CGP 48664, a potent and specific S-adenosylmethionine decarboxylase inhibitor: effects on regulation and stability of the enzyme.

Mammalian S-adenosylmethionine decarboxylase (AdoMetDC) catalyses a regulatory important step in the biosynthesis of polyamines and is a potential target for therapeutic agents against various parasitic diseases and proliferative disorders. In the present study we examined the effects of a newly synthesized AdoMetDC inhibitor. 4-amidinoindan-1-one 2'-amidinohydrazone (CGP 48664), on polyamine metabolism in the mouse leukaemia cell line L1210. Treatment of the cells with 2 microM CGP 48664 led to a depletion of cellular spermidine and spermine. The putrescine content, in contrast, was markedly increased.
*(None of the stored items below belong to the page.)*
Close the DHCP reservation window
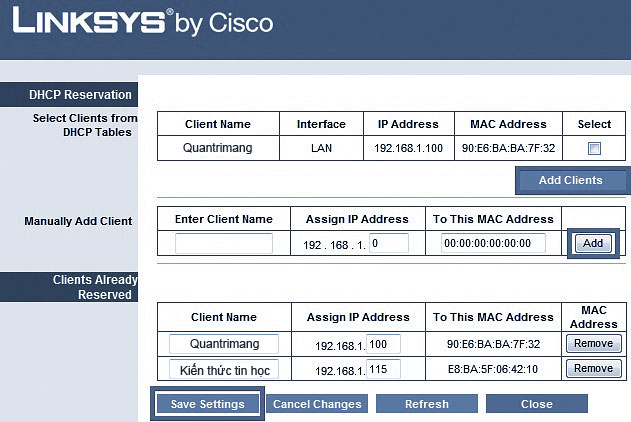The image size is (631, 422). pos(537,404)
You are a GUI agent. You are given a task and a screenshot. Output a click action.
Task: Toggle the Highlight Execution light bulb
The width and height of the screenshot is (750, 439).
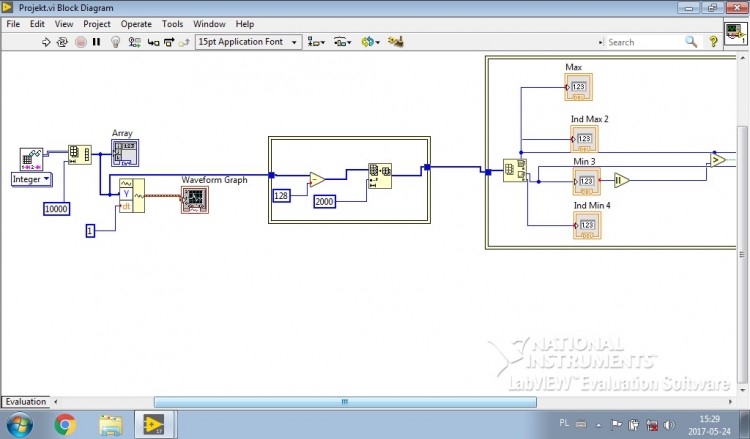pyautogui.click(x=115, y=42)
Cells seeded in the presence of the inhibitor showed a significant decrease in growth rate, which was fully reversed by the addition of 2 microM spermidine or 1 microM spermine. The syntheses of ornithine decarboxylase and AdoMetDC were greatly increased in cells treated with CGP 48664. These increases were not correlated with similar changes in the mRNA levels, indicating the involvement of a translational mechanism. CGP 48664 was demonstrated to be a very poor competitor of spermidine uptake in the L1210 cells. L1210 cells deficient in polyamine transport were as sensitive to the antiproliferative effect of the inhibitor as were the parental cells, indicating that CGP 48664 did not enter the cells by the polyamine transport system. In addition to inhibiting AdoMetDC, CGP 48664 stabilized the enzyme against degradation. In the present study we also demonstrated that aminoguanidine (AMG), which is frequently used in cellular systems to inhibit any action of serum polyamine oxidase, apparently inhibits AdoMetDC by an irreversible mechanism that markedly stabilizes the enzyme against proteolytic degradation. CGP 48664 and the parental compound methylglyoxal bis(guanylhydrazone), which is also a potent inhibitor of AdoMetDC, contain one or two AMG-like moieties; the importance of these residues in the inhibition of AdoMetDC is discussed.